» **Goal 1**
Reproduce the passage of the forum thread on FreeBSD for the Raspberry Pi between "It created two" and "of this file?", inclusive, without any change.

» **Passage provided**
————————
Looks like copying the boot image to the media didn't work correctly.


----------



## balanga (May 1, 2017)

I tried again using `dd`

It created two partitions,  an MSDOSFS partition and a UFS partition, which I have been able to mount on another system.

There is no uEnv.txt on the MSDOSFS partition although there is a ubldr.bin. How do I get hold of this file?

There is no kernel file on the UFS partition....

Just wondering if anyone has this working? There doesn't really seem to be that much that could go wrong if the archive is OK. Maybe I'll try an older version...


----------



## ralphbsz (May 1, 2017)

I don't understand.  You created partitions?

For my RPI3, I simply took the .img file, uncompressed it, and copied it with `dd` to the whole SD card (no partitions).  The SD card then ends up containing BSD slices (device names mmcsd0sN, where N=1,2 or 2a), but hose were inside the image.


----------



## balanga (May 1, 2017)

I didn't create partitions myself, I just ran dd which must have created the partitions on the SD card. I guess I need to find someone who has the RPIB working, as it sounds different to RPI3. Maybe I'll download the RPI3 image and see how that looks on the SD card when extracted.


----------



## SirDice (May 2, 2017)

Try a different SD card. If I recall correctly the Pi 1 is a bit finicky regarding cards, not all of them work without problems.


----------



## balanga (May 18, 2017)

Phishfry said:


> What about the image on the download page? It says RPI-B
> https://www.freebsd.org/where.html
> https://download.freebsd.org/ftp/re...0/FreeBSD-11.0-RELEASE-arm-armv6-RPI-B.img.xz



I've come across these two links which seem to go round in circles when it comes to links for RPi-B..

https://www.freebsdnews.com/2016/08/19/installing-freebsd-raspberry-pi/

https://www.freebsdfoundation.org/freebsd/how-to-guides/installing-freebsd-for-raspberry-pi/


----------



## trev (May 21, 2017)

Stable 11 snapshot images for RPi Model B can be found here:

https://download.freebsd.org/ftp/snapshots/arm/armv6/ISO-IMAGES/11.0/


----------



## castoch (May 25, 2017)

There an Free BSD for pi 3 ?


----------



## ralphbsz (May 25, 2017)
————————
» **Source records**
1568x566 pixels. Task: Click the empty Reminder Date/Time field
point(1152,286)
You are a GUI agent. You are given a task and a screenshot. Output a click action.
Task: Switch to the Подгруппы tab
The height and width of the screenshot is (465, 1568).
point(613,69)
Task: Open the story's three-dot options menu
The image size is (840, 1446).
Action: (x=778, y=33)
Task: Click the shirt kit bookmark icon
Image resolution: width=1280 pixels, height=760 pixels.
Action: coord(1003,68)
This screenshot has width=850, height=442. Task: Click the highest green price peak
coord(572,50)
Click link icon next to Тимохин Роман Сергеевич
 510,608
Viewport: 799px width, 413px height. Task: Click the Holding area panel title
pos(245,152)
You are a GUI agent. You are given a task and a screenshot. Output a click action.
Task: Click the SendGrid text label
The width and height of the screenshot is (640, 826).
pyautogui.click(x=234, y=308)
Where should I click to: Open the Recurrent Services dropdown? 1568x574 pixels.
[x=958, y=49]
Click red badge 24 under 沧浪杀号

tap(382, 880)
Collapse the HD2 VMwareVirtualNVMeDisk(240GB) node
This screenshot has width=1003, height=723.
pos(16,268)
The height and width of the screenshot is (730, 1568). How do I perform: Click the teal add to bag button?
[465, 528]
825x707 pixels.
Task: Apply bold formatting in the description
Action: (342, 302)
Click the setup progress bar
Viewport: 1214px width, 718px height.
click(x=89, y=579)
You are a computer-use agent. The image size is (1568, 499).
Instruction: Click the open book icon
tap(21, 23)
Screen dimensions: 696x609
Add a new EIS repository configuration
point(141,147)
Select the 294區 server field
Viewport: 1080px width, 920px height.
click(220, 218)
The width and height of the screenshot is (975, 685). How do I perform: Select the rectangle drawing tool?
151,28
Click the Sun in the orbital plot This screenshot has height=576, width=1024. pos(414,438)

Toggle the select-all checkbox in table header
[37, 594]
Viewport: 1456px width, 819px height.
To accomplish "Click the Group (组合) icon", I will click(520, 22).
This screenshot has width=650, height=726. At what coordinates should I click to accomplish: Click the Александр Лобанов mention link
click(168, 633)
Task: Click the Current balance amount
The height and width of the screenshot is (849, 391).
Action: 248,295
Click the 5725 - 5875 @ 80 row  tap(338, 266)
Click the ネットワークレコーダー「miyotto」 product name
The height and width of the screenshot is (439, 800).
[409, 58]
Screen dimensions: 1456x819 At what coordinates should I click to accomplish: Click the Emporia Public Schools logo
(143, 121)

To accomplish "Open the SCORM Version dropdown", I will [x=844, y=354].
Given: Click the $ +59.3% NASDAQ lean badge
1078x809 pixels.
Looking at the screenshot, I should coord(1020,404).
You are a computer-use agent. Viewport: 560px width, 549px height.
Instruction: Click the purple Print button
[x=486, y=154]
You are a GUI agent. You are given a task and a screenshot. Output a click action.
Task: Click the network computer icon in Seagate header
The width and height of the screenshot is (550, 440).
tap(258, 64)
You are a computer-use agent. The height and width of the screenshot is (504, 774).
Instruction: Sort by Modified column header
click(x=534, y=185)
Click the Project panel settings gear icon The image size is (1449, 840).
————————
» **Goal 2**
Convert the records, from their first line through the line holding "point(613,69)", inclusive, into a Markdown table with the columns Row and Line, numbering each row and omitting blank lines.

» **Correct answer 1**
It created two partitions,  an MSDOSFS partition and a UFS partition, which I have been able to mount on another system.

There is no uEnv.txt on the MSDOSFS partition although there is a ubldr.bin. How do I get hold of this file?

» **Correct answer 2**
| Row | Line |
|---|---|
| 1 | 1568x566 pixels. Task: Click the empty Reminder Date/Time field |
| 2 | point(1152,286) |
| 3 | You are a GUI agent. You are given a task and a screenshot. Output a click action. |
| 4 | Task: Switch to the Подгруппы tab |
| 5 | The height and width of the screenshot is (465, 1568). |
| 6 | point(613,69) |